+++ Records for the exercise

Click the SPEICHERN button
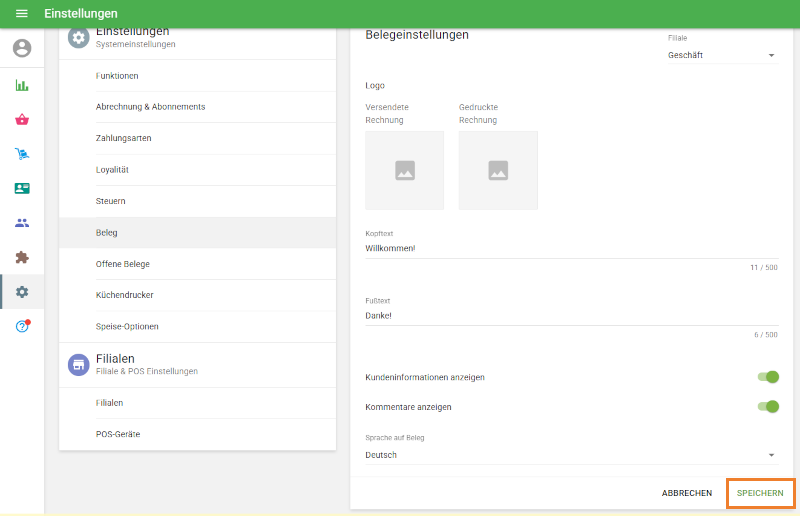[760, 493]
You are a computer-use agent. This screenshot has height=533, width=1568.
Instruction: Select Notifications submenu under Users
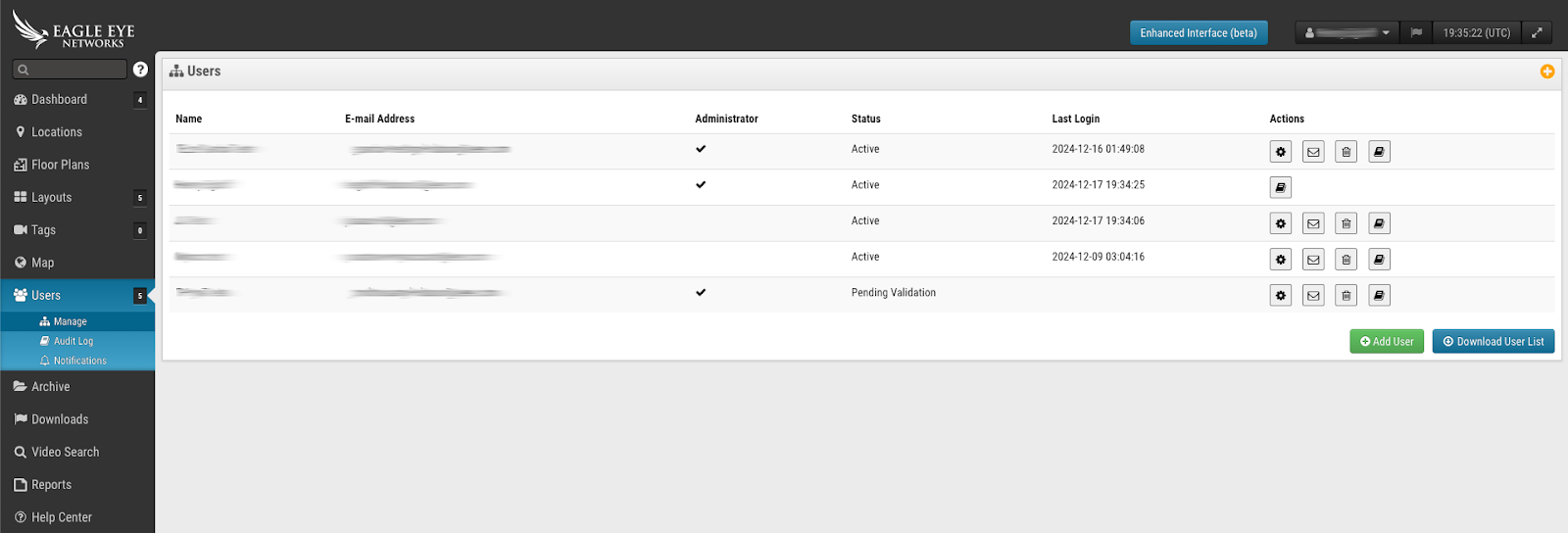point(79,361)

++++++

**What you will do:** Set every line of the records down again exactly, and exclude all pictures.

**Written response:**
Click the SPEICHERN button
[760, 493]
You are a computer-use agent. This screenshot has height=533, width=1568.
Instruction: Select Notifications submenu under Users
point(79,361)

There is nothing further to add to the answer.